Currently many of the NAS algorithms leverage the technique of weight sharing among trials to accelerate its training process. For example, ENAS delivers 1000x effiency with 'parameter sharing between child models', compared with the previous NASNet algorithm. Other NAS algorithms such as DARTS, Network Morphism, and Evolution is also leveraging, or has the potential to leverage weight sharing.
This is a tutorial on how to enable weight sharing in NNI.
Currently we recommend sharing weights through NFS (Network File System), which supports sharing files across machines, and is light-weighted, (relatively) efficient. We also welcome contributions from the community on more efficient techniques.
With the NFS setup (see below), trial code can share model weight through loading & saving files. Here we recommend that user feed the tuner with the storage path:
tuner:
codeDir: path/to/customer_tuner
classFileName: customer_tuner.py
className: CustomerTuner
classArgs:
...
save_dir_root: /nfs/storage/path/
And let tuner decide where to save & load weights and feed the paths to trials through nni.get_next_parameters()
:
For example, in tensorflow:
# save models
saver = tf.train.Saver()
saver.save(sess, os.path.join(params['save_path'], 'model.ckpt'))
# load models
tf.init_from_checkpoint(params['restore_path'])
where 'save_path'
and 'restore_path'
in hyper-parameter can be managed by the tuner.
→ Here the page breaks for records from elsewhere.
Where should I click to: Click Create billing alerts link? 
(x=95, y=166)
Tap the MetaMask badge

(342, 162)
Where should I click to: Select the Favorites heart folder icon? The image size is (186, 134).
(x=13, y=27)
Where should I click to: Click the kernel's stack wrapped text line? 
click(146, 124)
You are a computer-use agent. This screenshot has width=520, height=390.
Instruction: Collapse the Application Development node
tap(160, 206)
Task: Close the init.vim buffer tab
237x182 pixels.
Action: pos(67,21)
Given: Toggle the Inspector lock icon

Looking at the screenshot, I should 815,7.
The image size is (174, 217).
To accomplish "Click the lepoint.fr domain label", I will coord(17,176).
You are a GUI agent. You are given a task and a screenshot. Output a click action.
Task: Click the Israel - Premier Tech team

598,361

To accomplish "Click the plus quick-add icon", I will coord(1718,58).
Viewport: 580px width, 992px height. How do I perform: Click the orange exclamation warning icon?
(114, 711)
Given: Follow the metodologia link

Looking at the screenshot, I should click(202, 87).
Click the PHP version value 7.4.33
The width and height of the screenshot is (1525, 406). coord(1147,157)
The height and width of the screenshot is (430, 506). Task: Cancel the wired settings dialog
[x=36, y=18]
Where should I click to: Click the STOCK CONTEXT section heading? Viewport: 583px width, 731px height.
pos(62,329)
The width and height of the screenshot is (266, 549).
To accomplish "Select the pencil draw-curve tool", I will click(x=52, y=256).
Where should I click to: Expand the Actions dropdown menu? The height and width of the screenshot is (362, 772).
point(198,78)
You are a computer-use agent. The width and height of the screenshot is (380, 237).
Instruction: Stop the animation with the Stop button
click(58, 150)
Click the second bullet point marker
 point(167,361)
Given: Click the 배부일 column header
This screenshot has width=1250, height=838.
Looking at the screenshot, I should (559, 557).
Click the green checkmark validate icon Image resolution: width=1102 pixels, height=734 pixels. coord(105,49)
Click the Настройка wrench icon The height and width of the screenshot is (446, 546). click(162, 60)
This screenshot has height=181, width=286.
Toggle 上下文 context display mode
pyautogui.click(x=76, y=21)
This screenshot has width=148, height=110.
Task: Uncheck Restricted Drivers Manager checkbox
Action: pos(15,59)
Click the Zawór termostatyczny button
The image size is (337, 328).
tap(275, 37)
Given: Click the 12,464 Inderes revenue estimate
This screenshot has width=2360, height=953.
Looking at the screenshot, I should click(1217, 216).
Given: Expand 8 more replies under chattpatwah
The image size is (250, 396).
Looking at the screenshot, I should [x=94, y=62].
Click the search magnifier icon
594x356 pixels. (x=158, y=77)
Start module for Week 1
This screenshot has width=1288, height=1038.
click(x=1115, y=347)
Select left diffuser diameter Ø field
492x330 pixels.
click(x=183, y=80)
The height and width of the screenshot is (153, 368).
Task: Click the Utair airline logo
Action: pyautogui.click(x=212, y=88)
NFS follows the Client-Server Architecture, with an NFS server providing physical storage, trials on the remote machine with an NFS client can read/write those files in the same way that they access local files.
An NFS server can be any machine as long as it can provide enough physical storage, and network connection with remote machine for NNI trials. Usually you can choose one of the remote machine as NFS Server.
On Ubuntu, install NFS server through apt-get
:
sudo apt-get install nfs-kernel-server
Suppose /tmp/nni/shared
is used as the physical storage, then run:
mkdir -p /tmp/nni/shared
sudo echo "/tmp/nni/shared *(rw,sync,no_subtree_check,no_root_squash)" >> /etc/exports
sudo service nfs-kernel-server restart
You can check if the above directory is successfully exported by NFS using sudo showmount -e localhost
For a trial on remote machine able to access shared files with NFS, an NFS client needs to be installed. For example, on Ubuntu:
sudo apt-get install nfs-common
Then create & mount the mounted directory of shared files:
mkdir -p /mnt/nfs/nni/
sudo mount -t nfs 10.10.10.10:/tmp/nni/shared /mnt/nfs/nni
where 10.10.10.10
should be replaced by the real IP of NFS server machine in practice.
The feature of weight sharing enables trials from different machines, in which most of the time read after write consistency must be assured. After all, the child model should not load parent model before parent trial finishes training. To deal with this, users can enable asynchronous dispatcher mode with multiThread: true
in config.yml
in NNI, where the dispatcher assign a tuner thread each time a NEW_TRIAL
request comes in, and the tuner thread can decide when to submit a new trial by blocking and unblocking the thread itself. For example:
def generate_parameters(self, parameter_id):
self.thread_lock.acquire()
indiv = # configuration for a new trial
self.events[parameter_id] = threading.Event()
self.thread_lock.release()
if indiv.parent_id is not None:
self.events[indiv.parent_id].wait()
def receive_trial_result(self, parameter_id, parameters, reward):
self.thread_lock.acquire()
# code for processing trial results
self.thread_lock.release()
self.events[parameter_id].set()
For details, please refer to this simple weight sharing example. We also provided a practice example for reading comprehension, based on previous ga_squad example.